* Begin Extracted text *

I read with great interest the Report of the debate last week on the Motion of the noble Lord, Lord Nugent of Guildford, and I was particularly struck by the remarks of the noble Lord, Lord Airedale, in which he drew attention to the electric car. To what extent is the environmental view, as it were, of London's traffic problem taken into account? The development of the electric car is inevitable. What assistance are the Government giving to the technical development of a suitable battery, in which respect I believe great advances have recently been made? The second point I might mention (in the absence of my noble friend Lord Conesford) is containerisation. That is another aspect of environmental, overall planning that will have to be taken into account, not in years to come but as from now. If lorries are to get any bigger, and even if they remain the size they are to-day, they will not be allowed to come into the centres of towns. There will have to be containerisation; and on orbital systems, or elsewhere, there will have to be stations at which transfers can be made of containers on to vehicles which will be acceptable in the centres of cities. I should like to repeat what I said; that I hope, with the noble Lord, Lord Molson, that we may have a debate on a larger scale on this matter in the very near future.

6.11 p.m.


My Lords, I did not put my name down on the list of speakers, but with your permission I should like to say a few words. I disagree to a great extent with the noble Lord, Lord Molson, and other noble Peers. First of all, on the question of parking in London, we must bear in mind that the private motorist is probably the most heavily taxed person that there is. The taxes on a motorcar are enormous and there is also the cost of insurance; therefore he should be allowed to park in London. Secondly, I object very strongly to the system by which the police tow away from places such as, let us say, St. James's Square or Berkeley Square, cars which have been parked too long. They are employing a very expensive system as it needs two police officers, a driver and someone else. I am not talking about cars which are parked in dangerous places—that is another matter—but I am talking about cars which are parked in safe places. This action adds to the traffic congestion, as there is the stoppage when they pull the car out and drive it to wherever they take it. I suggest to your Lordships that it would be much better to put a parking notice of £10 or even £20 on the car that stays there too long, rather than employ our very sparse police force in such a ridiculous operation. I feel most strongly about that. I believe also that we must try to provide in the centre of London, instead of the unused huge office blocks, proper motor parking buildings. With your Lordships' leave I make that suggestion to the House.

6.13 p.m.


My Lords, I apologise also for not having put my name down, but I should like to say a word or two about this extremely important problem, which well merits the Question which the noble Lord, Lord Molson, has put down. The suggestion has been made in the past that motorists should be excluded from London altogether. A preliminary experiment has been made in Oxford Street, as noble Lords know. I am not sure whether that is the solution: but one thing to me is quite certain, and that is that if it were to be done then something would have to be done about public transport. During rush hours public transport is running to full capacity now, and if it is asked to take any more it will find it quite impossible. So far as the Underground is concerned, trains are running practically nose to tail. What are you going to do? Are you going to build an extra pair of lines? If so, it will cost a fortune. Therefore it seems to me that some other solution must be found. Buses, too, are running to absolutely full capacity during rush hours.

* End Extracted text *

**Exercise details**
Answer these questions using the debate excerpt on London traffic above.
(a) In the first speech, which noble Lord drew attention to the electric car?
(b) In the speech at 6.11 p.m., what does the speaker propose putting on a car that stays parked too long, instead of towing it away?
(c) In the speech at 6.13 p.m., where has a preliminary experiment been made?

* Begin Recorded information *

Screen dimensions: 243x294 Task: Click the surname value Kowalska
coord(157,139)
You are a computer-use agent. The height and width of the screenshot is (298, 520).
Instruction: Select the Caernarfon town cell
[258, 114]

* End Recorded information *

**Response for this exercise**
(a) Lord Airedale
(b) A parking notice of £10 or even £20
(c) Oxford Street